Both of these records have a distinct pop sensibility that hasn’t appeared on your older material as much. Was this intentional?
It was actually intended in the first Winning album, but no one caught on. I hear it, but I guess no one else heard it. It’s one of those things where, when you are involved in the creative process it’s hard to tell exactly what an audience would perceive it as. To me, the first Winning just sounded like some sort of bastardized pop album, but I guess that didn’t shine through. So we came to realize that we hadn’t gone far enough with that idea. It was definitely intentional to inject more pop sensibility into the next album. And I think working with Greg helped that, because we both grew up in the mid-90s emo/rock scene, so we’re suckers for melody.

What is the significance of "Weird Weight” as both a title and a concept?

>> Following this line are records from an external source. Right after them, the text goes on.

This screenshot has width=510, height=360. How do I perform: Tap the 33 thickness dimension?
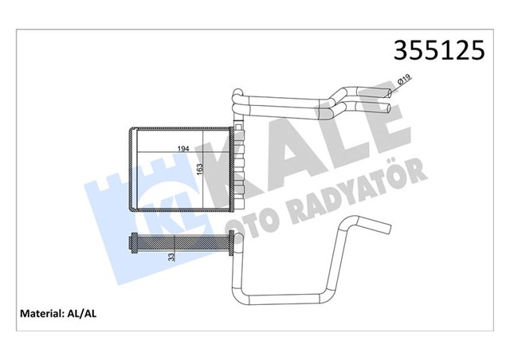(x=171, y=256)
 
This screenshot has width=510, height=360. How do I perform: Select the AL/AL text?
(x=88, y=313)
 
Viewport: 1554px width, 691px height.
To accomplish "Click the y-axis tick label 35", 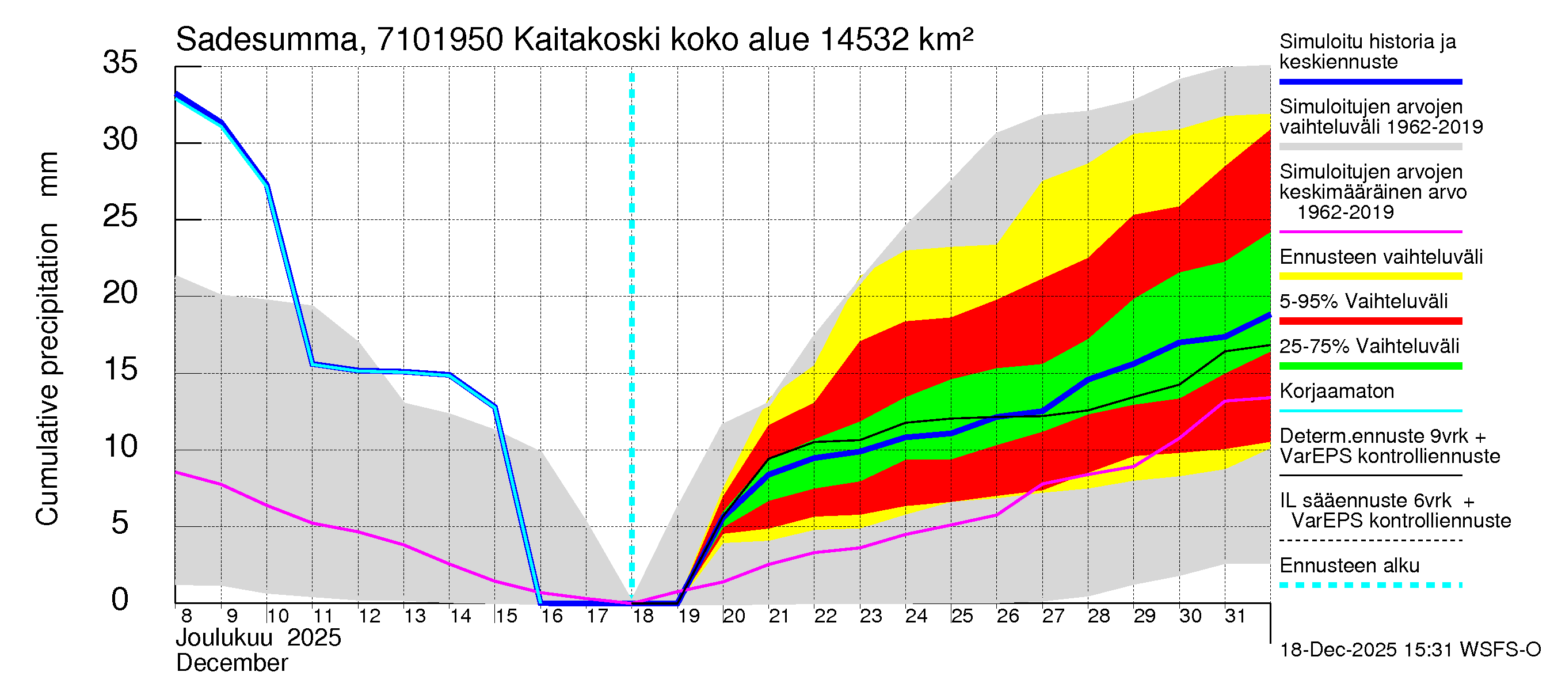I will click(x=120, y=63).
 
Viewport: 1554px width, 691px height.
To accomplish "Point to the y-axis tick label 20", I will click(x=120, y=293).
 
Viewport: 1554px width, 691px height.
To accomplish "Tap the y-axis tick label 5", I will click(x=120, y=523).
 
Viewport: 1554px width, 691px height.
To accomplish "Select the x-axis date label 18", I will click(x=643, y=616).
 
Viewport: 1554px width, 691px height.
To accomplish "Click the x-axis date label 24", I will click(x=916, y=616).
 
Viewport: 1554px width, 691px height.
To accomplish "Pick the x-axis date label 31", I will click(x=1236, y=616).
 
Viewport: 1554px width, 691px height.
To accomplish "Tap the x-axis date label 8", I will click(x=186, y=616).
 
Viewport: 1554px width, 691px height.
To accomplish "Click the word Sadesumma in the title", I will click(x=266, y=40).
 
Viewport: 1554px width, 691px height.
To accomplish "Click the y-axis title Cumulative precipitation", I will click(x=47, y=374).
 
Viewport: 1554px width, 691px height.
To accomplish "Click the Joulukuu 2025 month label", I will click(x=258, y=638).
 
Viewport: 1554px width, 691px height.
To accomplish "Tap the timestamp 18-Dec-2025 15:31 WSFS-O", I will click(x=1410, y=650).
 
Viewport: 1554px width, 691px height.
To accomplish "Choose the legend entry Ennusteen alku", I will click(x=1349, y=566).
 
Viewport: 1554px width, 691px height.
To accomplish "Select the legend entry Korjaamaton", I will click(x=1336, y=392).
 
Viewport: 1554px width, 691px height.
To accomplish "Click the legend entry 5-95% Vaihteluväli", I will click(x=1363, y=301).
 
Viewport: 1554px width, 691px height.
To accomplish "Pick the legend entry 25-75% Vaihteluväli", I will click(x=1369, y=347).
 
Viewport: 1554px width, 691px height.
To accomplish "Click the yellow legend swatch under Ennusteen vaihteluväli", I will click(x=1370, y=276).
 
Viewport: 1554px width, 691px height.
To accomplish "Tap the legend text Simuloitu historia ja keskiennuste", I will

That’s a song on both new albums and it’s the name of my book. For the song, I wanted to see what would happen if I came up as a chord progression and a basic melody, record it and add whatever samples I want, and craft it as a song, but also just bring the principal foundation of the song to a band and not tell them that I was already using it to see the different direction it would take. If someone would put out a compilation record where a bunch of bands work with the same song, I’d really like that. It gives you a bit of an insight into how everybody’s creative process is different, and even working with the same ideas and tools can come up with such a different idea. I was trying to illustrate to an audience what happens to a song when it’s been filtered through three people instead of just one. The name and idea has a lot to do with the head space I had been in. It’s an ominous name, and it has to do with the weight of the world and the shitty things that have been happening. I picture it as a message on a billboard – it feels like a force coming down on you.